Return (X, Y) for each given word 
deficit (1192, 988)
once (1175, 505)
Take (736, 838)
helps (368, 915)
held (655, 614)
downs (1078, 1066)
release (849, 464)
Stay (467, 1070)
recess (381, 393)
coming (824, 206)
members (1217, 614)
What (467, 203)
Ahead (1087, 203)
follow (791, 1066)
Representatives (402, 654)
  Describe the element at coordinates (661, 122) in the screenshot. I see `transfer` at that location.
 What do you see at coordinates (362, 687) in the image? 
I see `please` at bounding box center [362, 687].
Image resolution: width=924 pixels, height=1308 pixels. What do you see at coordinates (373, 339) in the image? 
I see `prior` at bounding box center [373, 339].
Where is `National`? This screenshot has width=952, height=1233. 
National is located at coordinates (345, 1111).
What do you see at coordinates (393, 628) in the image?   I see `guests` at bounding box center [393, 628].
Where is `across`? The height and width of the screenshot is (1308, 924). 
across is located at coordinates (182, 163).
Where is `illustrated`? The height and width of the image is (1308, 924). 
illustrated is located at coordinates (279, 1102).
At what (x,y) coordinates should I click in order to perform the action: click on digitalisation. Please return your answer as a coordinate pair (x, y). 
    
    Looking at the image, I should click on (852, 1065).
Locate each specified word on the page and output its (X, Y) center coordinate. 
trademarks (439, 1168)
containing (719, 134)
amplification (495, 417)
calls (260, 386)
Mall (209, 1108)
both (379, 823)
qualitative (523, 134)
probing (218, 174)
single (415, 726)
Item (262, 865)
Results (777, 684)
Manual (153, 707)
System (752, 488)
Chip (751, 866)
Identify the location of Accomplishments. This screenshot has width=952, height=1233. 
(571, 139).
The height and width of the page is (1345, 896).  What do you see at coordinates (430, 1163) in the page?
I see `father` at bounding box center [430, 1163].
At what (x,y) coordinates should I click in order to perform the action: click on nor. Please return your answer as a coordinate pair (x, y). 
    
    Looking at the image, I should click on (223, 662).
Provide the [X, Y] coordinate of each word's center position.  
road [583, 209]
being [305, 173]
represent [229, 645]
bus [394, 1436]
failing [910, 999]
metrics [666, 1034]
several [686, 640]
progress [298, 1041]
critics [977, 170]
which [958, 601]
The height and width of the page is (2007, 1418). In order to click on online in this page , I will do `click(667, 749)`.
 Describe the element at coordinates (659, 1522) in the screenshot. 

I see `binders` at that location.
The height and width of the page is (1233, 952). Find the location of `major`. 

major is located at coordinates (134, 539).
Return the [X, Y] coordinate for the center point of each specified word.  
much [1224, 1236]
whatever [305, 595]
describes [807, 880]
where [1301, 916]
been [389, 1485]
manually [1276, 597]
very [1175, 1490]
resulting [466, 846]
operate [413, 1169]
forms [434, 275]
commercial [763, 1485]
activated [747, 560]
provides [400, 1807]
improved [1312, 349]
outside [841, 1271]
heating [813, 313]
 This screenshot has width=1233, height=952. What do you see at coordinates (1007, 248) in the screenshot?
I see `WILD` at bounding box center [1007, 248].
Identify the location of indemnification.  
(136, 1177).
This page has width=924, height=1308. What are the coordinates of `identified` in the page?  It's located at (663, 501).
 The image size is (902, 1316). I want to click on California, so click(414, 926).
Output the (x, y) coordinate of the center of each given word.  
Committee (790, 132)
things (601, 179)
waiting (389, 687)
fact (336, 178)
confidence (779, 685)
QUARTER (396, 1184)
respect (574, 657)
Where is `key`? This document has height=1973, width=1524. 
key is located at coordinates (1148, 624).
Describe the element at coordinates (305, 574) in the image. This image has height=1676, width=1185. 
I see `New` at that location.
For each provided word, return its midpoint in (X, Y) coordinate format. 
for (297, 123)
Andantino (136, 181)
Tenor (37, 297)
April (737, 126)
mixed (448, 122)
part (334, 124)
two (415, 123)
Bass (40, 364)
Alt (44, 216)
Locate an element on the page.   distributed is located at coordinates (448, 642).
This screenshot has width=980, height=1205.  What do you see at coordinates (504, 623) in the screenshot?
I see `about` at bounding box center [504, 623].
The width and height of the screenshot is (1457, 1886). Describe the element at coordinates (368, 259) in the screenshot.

= WHAT IS REQUIRED =
State the number of lines in the items above that contain the word "pair", giving only that number.

= WRITTEN REPLY =
2